Molecular characterization of a partitivirus from the plant pathogenic ascomycete Rosellinia necatrix

Summary.

The W8 isolate of the phytopathogenic fungus, Rosellinia necatrix that causes white root rot, contained three segments of double-stranded (ds) RNA, namely L1, L2 and M. Purified viral particles of about 25 nm in diameter contained an RNA segment with almost the same mobility as M-dsRNA, but the band was sensitive to S1 nuclease. Molecular analysis revealed that M-dsRNA consisted of two (RNA 1 and RNA 2) similarly sized species of 2299 and 2279 bp excluding an interrupted poly (A or U) tail of 16–51 bp. The predicted largest open reading frame in RNA 1 and RNA 2 was similar to those of RNA dependent RNA polymerase (RdRp) and coat protein (CP), respectively, encoded by the family Partitiviridae.
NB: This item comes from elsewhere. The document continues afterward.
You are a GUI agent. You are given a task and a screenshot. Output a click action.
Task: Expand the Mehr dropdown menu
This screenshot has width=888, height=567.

The non-coding regions (NCR) of the two segments were similar (approximately 70% base identity) at the 5′ end, but different at the 3′ end. The NCR at the 3′ end contained adenosine-uracil rich elements (AREs) in both segments. Northern analyses revealed RNA 1 and RNA 2 in mycelial and viral particle fractions. We coined the name Rosellinia necatrix partitivirus 1-W8 (RnPV1-W8) for M-dsRNA based on viral particle morphology and sequence information.